**TO DO:**
a – In the race recap, reproduce everything from "1. I missed" down to "redefined list of 3.".
b – According to the race recap, how long did the writer take off from running before finding their mojo again?

**TEXT UNDER STUDY:**
:::

Before I get into the Mt. Hood 50 mile, I should address the elephant in the room. Most of you are probably like, what in tarnation is she talking about?
I'm talking about World Championships and my lack thereof of any sort of race report on the experience.
I really tried to write a race recap on my experience representing the USA at the world championships. But I couldn’t. It was both the worst race of my life and the best at the same time and I couldn’t write about either without the other, and couldn’t give it the justice it deserved. So instead, I didn’t write it but I will cherish my teammates and memories for all of eternity, the ladies and gents are some of the best I have ever met, and the scenery and camaraderie was indescribable (see photo of my bada$$ and beautiful lady teammates). However, I left Italy with 3 things ringing through my mind.
1. I missed my shot. Why do I dedicate so much time to something that can all go up in flames in one race? Why?!
Now you may be thinking that some of these contradict one another. Well, youre right. They do. It took me 2 weeks down from running and a trip to the wonderful Western States with my community for me to find my mojo again (see picture left of me re-finding my mojo). I left Western States with the infamous #Westernstateshangover and with a redefined list of 3.

:::

[Saved entries]
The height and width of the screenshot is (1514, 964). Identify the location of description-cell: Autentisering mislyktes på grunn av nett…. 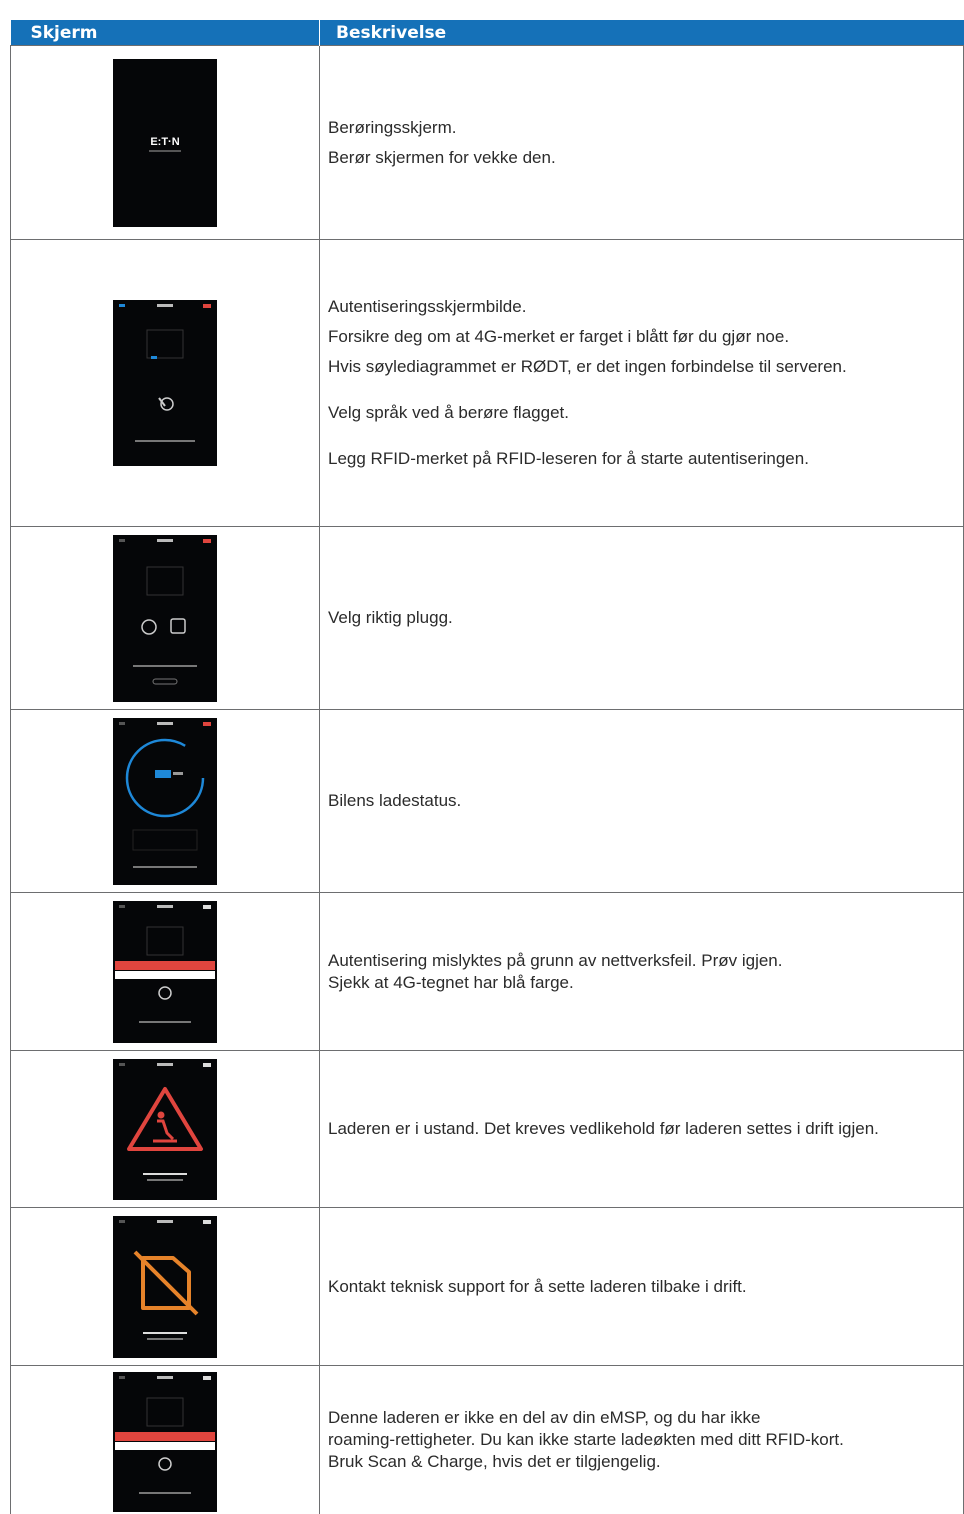
(642, 972).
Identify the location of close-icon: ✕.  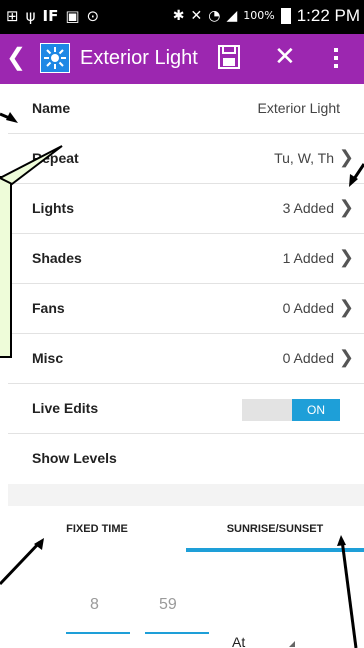
(285, 57).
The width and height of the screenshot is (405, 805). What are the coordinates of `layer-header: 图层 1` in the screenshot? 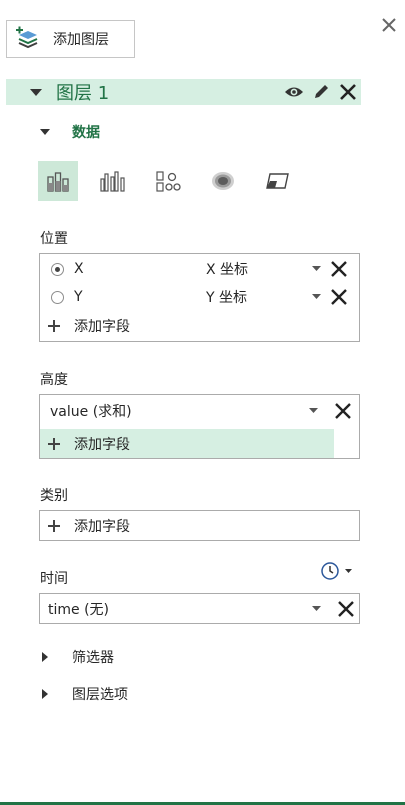 It's located at (184, 92).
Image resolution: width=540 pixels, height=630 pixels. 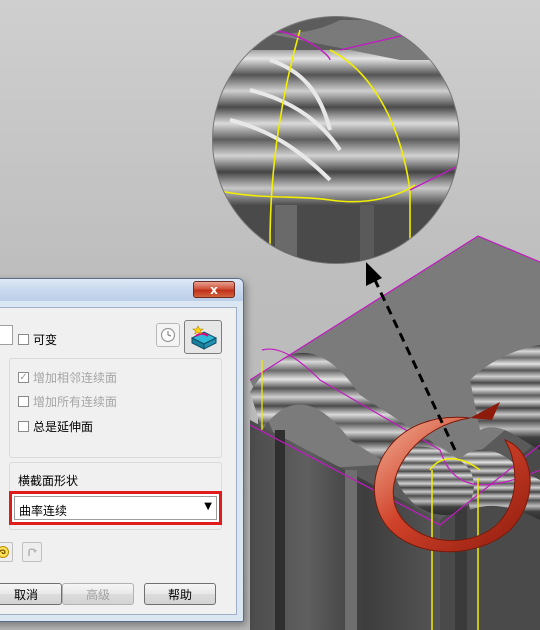 I want to click on redo-button, so click(x=32, y=552).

:::

**SOLUTIONS BELOW:**
a –
1. I missed my shot. Why do I dedicate so much time to something that can all go up in flames in one race? Why?!
Now you may be thinking that some of these contradict one another. Well, youre right. They do. It took me 2 weeks down from running and a trip to the wonderful Western States with my community for me to find my mojo again (see picture left of me re-finding my mojo). I left Western States with the infamous #Westernstateshangover and with a redefined list of 3.

b – Two weeks.